La figure S1 affiche le profil énergétique de simulation AIMD du PEO pur. Les composants PEO n’ont subi aucune dégradation au cours de la simulation AIMD 10 ps, et le système a atteint l’équilibre thermique apparent en 1 ps. Comprendre le mécanisme de dégradation du PEO observé lors de précédentes mesures XPS in situ26où l’énergie de liaison est calibrée en utilisant le pic de 286,7 eV à C 1s Spectre PEO À titre de référence, nous avons effectué des simulations AIMD en quatre phases, comme illustré à la Fig. 1. Le diagramme d’énergie de PEO sur un système Li-anode pendant le temps de simulation est illustré à la Fig. 2a. La première phase (régions jaunes) représente le PEO sur la surface de l’anode Li(100) ; L’énergie atteint immédiatement l’équilibre thermique apparent, ce qui signifie que la décomposition du PEO ne s’est pas produite à ces échelles de temps. Après avoir simulé 5 ps, nous avons simulé le processus de nucléation du Li en trois phases supplémentaires (régions bleue, verte et rouge). Dix atomes de lithium supplémentaires ont été ajoutés à la configuration finale de l’étape précédente. Une procédure de pré-équilibrage supplémentaire a été effectuée et la fluctuation d’énergie est illustrée à la Fig. S2. Pour chaque étape de la nucléation de Li, le système atteint un équilibre thermique apparent dans la simulation AIMD 3 ps, et l’énergie dans chaque étape diminue, ce qui signifie que la décomposition du PEO s’est produite. Les simulations indiquent que la réduction et le dépôt de Li dégradent le PEO beaucoup plus que la simple exposition de l’électrolyte à base de PEO à la surface du Li-métal.

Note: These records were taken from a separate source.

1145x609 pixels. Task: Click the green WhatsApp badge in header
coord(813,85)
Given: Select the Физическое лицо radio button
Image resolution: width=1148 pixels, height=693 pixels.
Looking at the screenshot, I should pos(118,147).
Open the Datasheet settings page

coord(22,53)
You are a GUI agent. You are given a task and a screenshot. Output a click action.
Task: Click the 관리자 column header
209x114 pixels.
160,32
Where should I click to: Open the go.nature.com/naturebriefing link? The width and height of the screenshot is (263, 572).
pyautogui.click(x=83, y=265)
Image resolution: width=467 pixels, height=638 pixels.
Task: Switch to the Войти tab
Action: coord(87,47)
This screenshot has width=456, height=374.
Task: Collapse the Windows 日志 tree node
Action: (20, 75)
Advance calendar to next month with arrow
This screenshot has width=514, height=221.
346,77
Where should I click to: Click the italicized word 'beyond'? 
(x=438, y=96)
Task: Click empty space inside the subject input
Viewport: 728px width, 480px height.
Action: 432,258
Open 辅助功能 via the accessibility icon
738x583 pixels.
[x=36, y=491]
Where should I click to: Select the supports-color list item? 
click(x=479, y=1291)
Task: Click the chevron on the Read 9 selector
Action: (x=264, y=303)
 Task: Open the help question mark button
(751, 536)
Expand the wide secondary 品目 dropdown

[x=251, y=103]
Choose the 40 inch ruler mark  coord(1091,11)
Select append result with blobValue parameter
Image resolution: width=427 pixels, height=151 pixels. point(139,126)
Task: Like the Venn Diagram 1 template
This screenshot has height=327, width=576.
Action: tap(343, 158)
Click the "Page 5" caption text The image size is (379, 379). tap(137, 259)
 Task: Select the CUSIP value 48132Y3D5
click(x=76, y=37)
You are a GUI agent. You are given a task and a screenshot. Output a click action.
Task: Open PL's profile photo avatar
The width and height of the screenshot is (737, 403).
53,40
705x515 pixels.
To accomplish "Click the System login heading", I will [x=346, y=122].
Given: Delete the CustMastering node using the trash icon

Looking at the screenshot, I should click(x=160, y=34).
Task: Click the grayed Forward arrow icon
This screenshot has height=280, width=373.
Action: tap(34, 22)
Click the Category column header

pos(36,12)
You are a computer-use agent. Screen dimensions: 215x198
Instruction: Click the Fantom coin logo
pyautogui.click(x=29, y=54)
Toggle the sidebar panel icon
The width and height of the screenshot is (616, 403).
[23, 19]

La figure 2b affiche une série d’instantanés à différents moments de simulation extraits de la simulation AIMD. La première réaction de décomposition du PEO est observée à 6890 fs, dans la première étape de Li-nucléation. La première chaîne de PEO a été hydrolysée, formant deux alcoxydes de lithium, l’un des principaux composants SEI observés pour la dégradation du PEO à la surface du Li25,26. De plus, une seule molécule d’éthylène peut être formée par deux fentes de liaison C – O à 7080 fs. La molécule d’éthylène hautement réactive formée a interagi avec la surface métallique du lithium et a généré des complexes lithium-éthylène (Li2c2h4)32. Une séquence de réactions de décomposition du PEO a ensuite été observée à 8050, 8065 et 11200 fs, et les molécules d’éthylène résultantes ont ensuite formé Li2c2h4 à 11 035, 8 065 et 11 270 fs, respectivement. La dernière décomposition du PEO s’est produite à 11485 fs, où la molécule d’éthylène est restée en vue du système s2 Hybridation jusqu’à la fin de la simulation AIMD. Toutes les interactions interfaciales et les heures approximatives des événements sont résumées dans le tableau S1. Les produits de décomposition résultants comprennent des oxydes de lithium (Rolli), des molécules d’éthylène (C2h4) et Li2c2h4, et la formation d’espèces de dégradation à l’interface anode PEO-Li. Le nombre de ces espèces est indiqué sur la figure 2c, dans laquelle se trouvent les alcoxydes de lithium et de Li2c2h4 sont des composantes majeures du SEI. Les molécules d’éthylène sont généralement formées comme intermédiaires, mais sont présentes en présence de Li0 directement à moi2c2h4. Il est important de noter que les simulations AIMD explorent qualitativement les produits de décomposition potentiels et les mécanismes de réaction potentiels et fournissent le moment relatif plutôt qu’absolu des interactions.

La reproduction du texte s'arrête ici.